NS, non-silenced; IS, inducibility silenced; S, constitutely silenced. (A) Southern analysis of al-1 copy number in transformed wild-type and OQ1 strains. Schematic representation of the al-1 endogenous locus and of plasmid pX16 carrying the al-1 transgene. (B) Southern analysis of al-1 copy number in wild-type and OQ1 strains transformed with pX16. Eleven out of a total data set of 52 are shown. Lane 1: wild type (control); lanes 2–6: non-silenced OQ1 strains; lanes 7–12: inducibly- silenced OQ1 strains; lanes 13–15: silenced OQ1 strains. The 3.1-kb band corresponds to the endogenous al-1 gene and the 5.5-kb band corresponds to ectopic al-1 transgenes. The more intense 5.5-kb signal in silenced OQ1 strains denotes tandem arrays of transgenic al-1 sequences, while diverse bands represent randomly integrated transgene copies.
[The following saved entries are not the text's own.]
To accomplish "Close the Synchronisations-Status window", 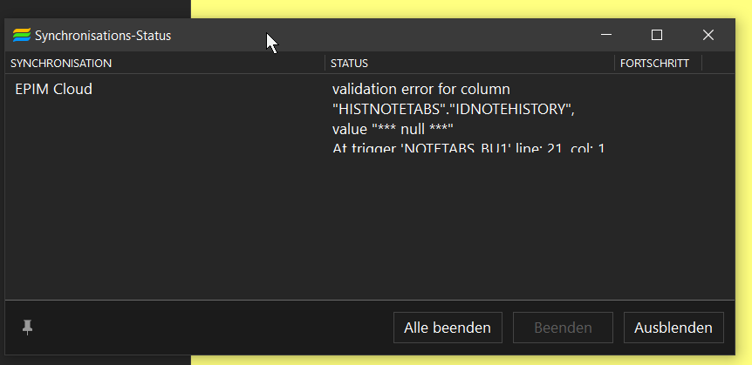I will click(x=708, y=35).
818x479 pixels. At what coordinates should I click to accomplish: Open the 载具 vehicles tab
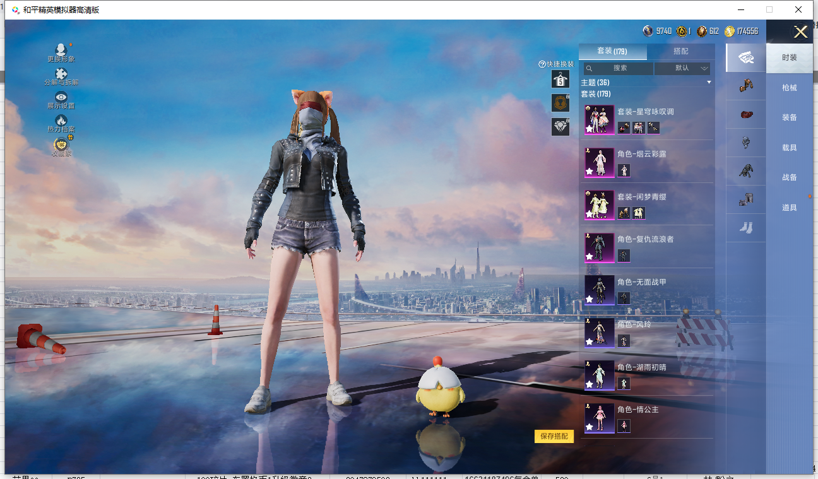tap(789, 148)
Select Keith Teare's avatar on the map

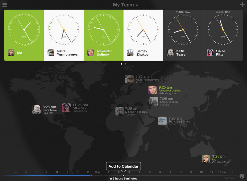(37, 109)
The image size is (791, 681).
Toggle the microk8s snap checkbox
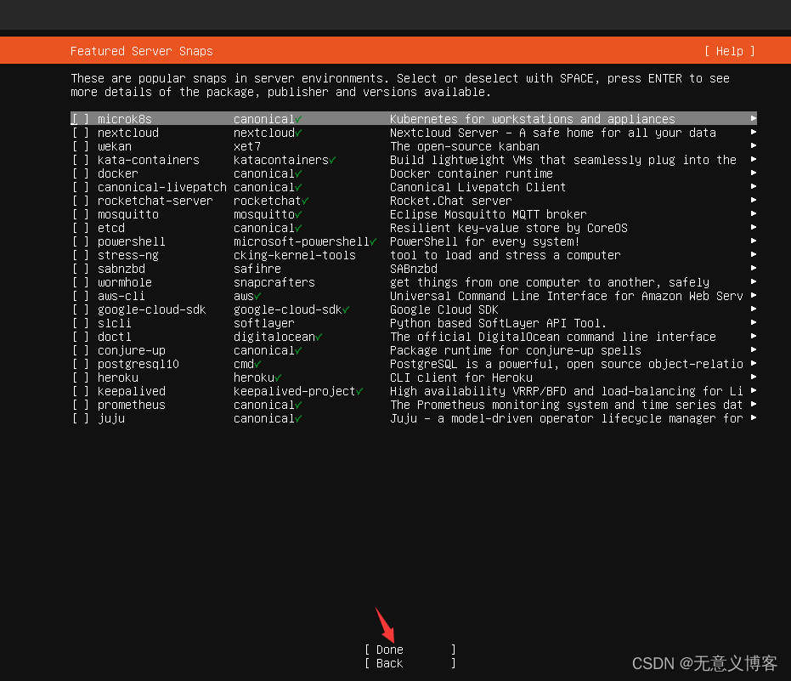tap(78, 119)
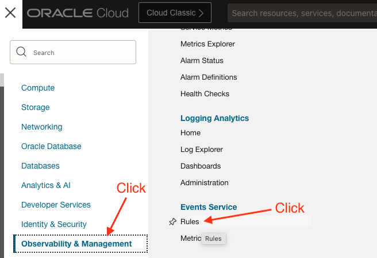377x258 pixels.
Task: Select Observability & Management category
Action: (76, 244)
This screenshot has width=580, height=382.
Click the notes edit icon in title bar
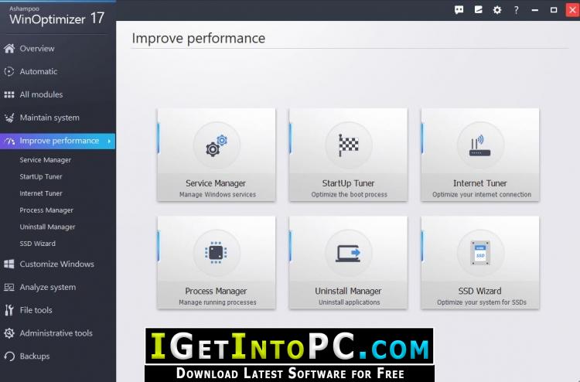tap(478, 10)
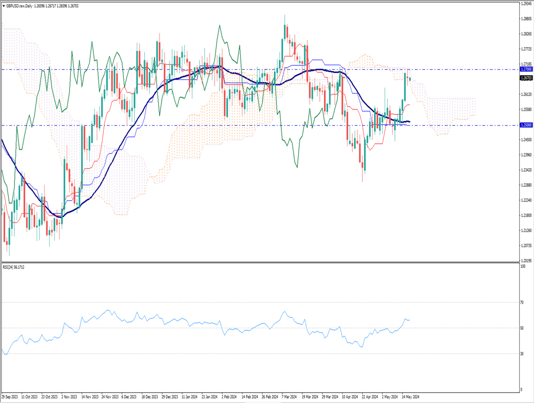Click the 24 Nov 2023 date label
This screenshot has width=534, height=403.
(109, 397)
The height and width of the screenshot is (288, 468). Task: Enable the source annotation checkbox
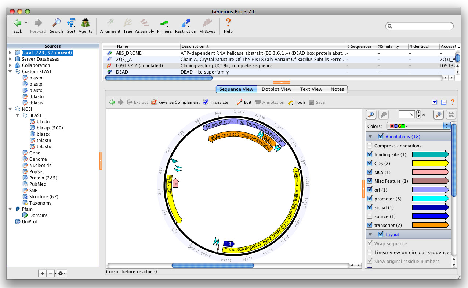(370, 217)
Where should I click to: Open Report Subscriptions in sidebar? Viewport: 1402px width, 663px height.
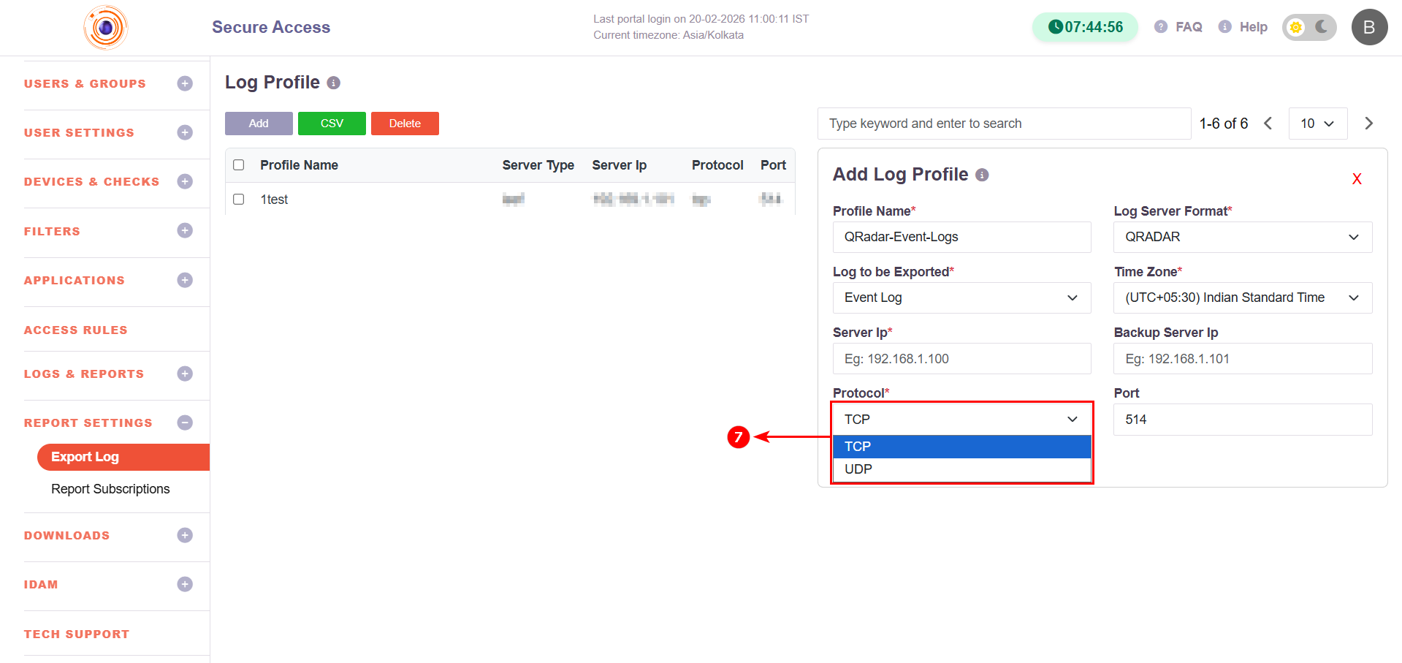point(110,489)

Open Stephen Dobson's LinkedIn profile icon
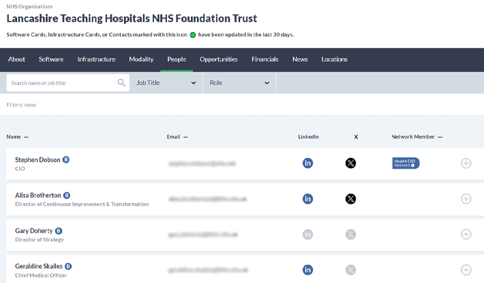coord(307,163)
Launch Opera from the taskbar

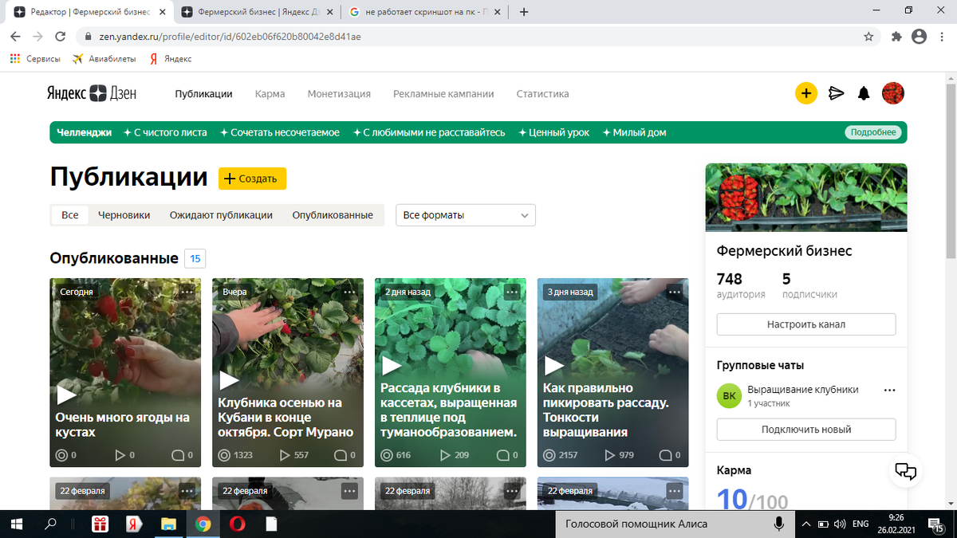pyautogui.click(x=238, y=524)
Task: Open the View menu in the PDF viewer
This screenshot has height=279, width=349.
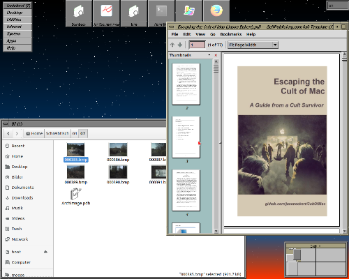Action: click(200, 34)
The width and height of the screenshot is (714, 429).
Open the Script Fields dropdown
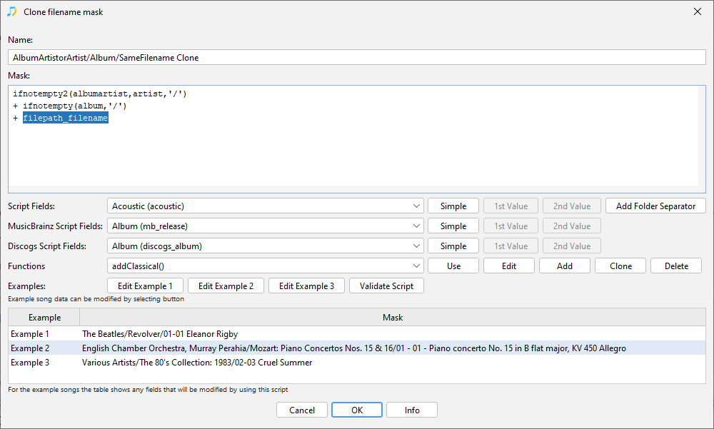pos(266,206)
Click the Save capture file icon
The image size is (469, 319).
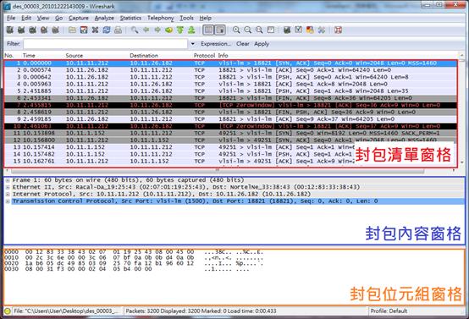84,30
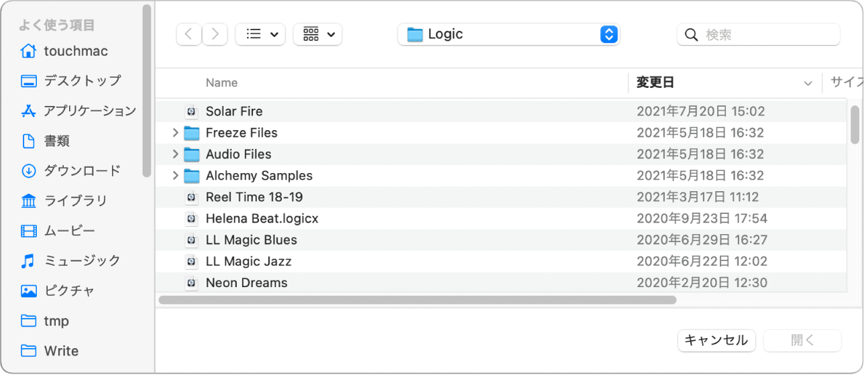Click the Helena Beat.logicx file icon

[x=192, y=219]
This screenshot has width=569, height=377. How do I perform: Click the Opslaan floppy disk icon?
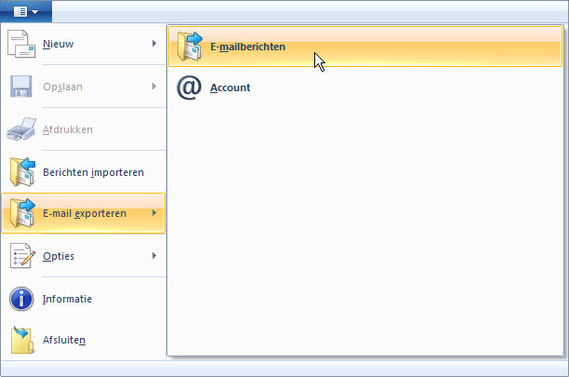21,87
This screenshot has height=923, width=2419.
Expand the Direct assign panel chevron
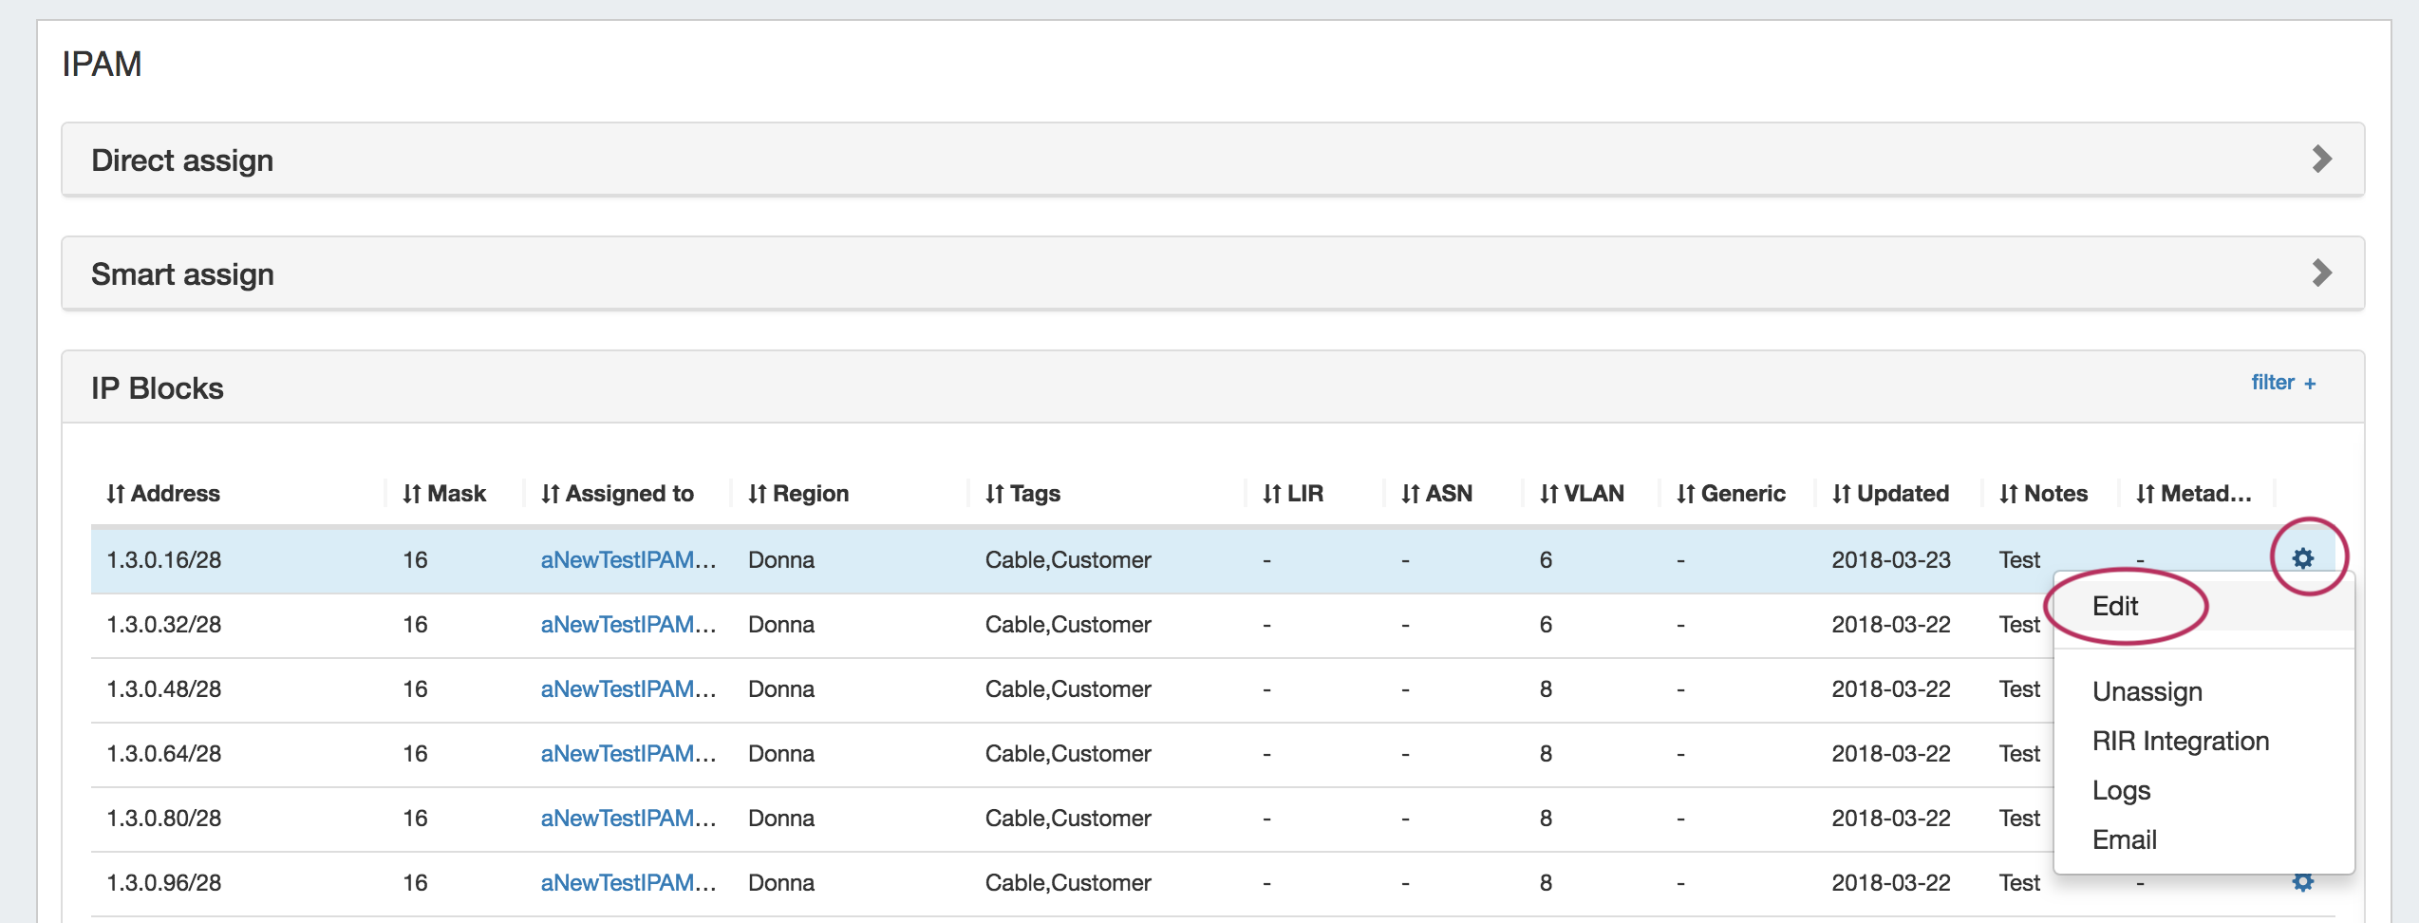point(2321,159)
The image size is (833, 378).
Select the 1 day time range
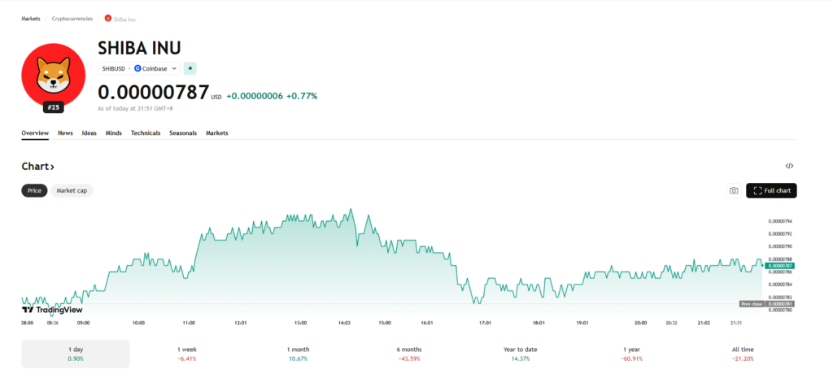(x=76, y=354)
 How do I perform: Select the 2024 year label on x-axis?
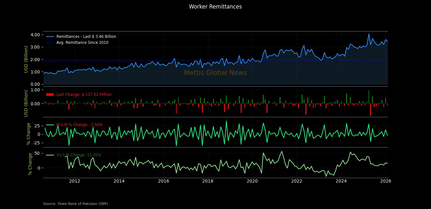341,181
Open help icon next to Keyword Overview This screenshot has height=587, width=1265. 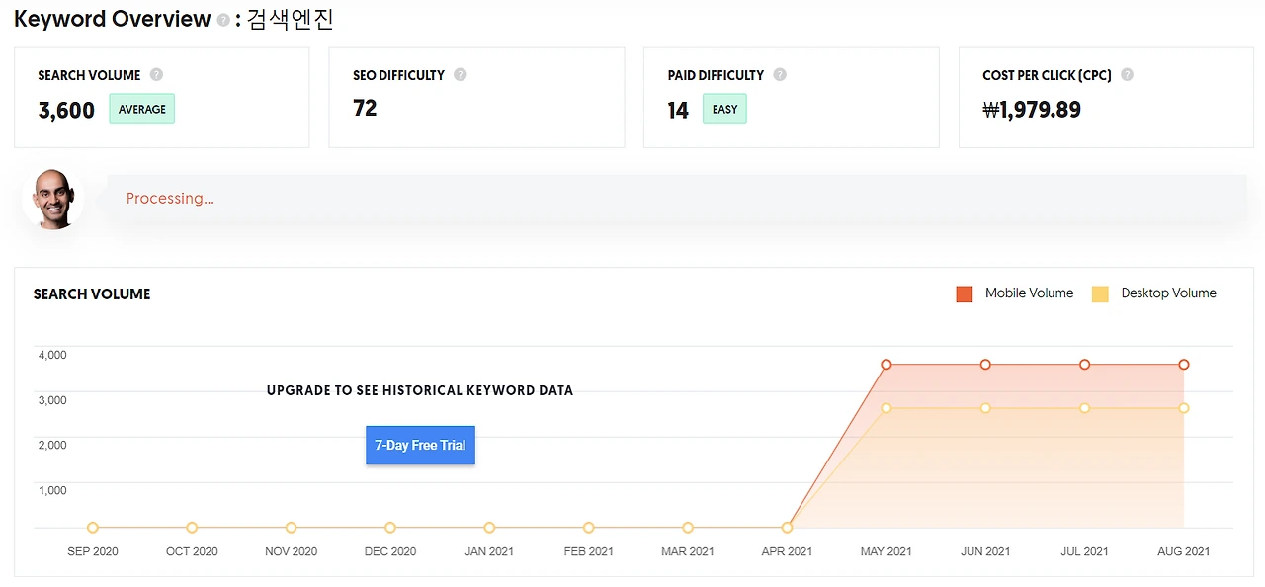click(x=223, y=20)
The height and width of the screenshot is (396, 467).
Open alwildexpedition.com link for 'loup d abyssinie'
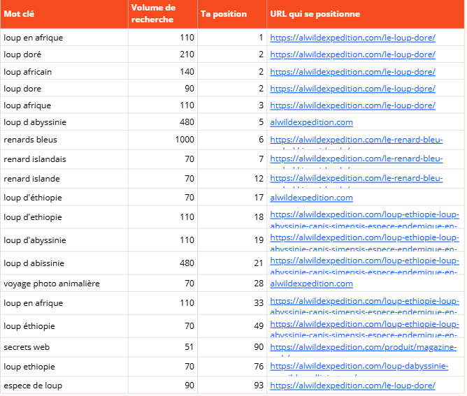[312, 122]
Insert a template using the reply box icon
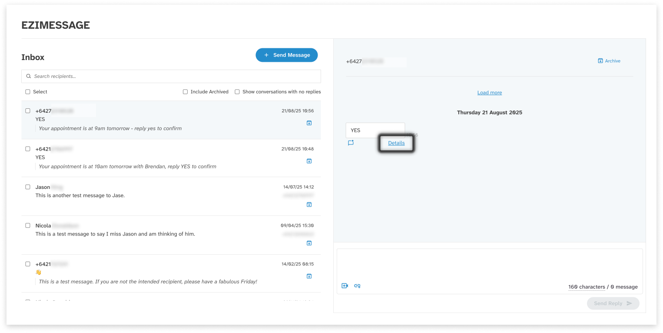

Non-silenced OQ1 transformants harbour only one, two or no al-1 transgenes.

Figure 5

Reversion of silencing in OQ1 and wild-type al-1 transformants. (A) Phenotype of the original culture (‘ori’) with respect to nine single colonies of a silenced OQ1 transformant (OQ1-S1), an inducibly silenced OQ1 transformant (OQ1-IS60) and a silenced wild-type al-1 transformant (WT-S3). (B) Southern analysis of al-1 copy number in the original culture (ORI) as compared with revertant R5 of WT-S3, R8 of OQ1-IS60 and R4 of OQ1-S1. Around 30% of the descendants showed a characteristic loss of transgenic copies.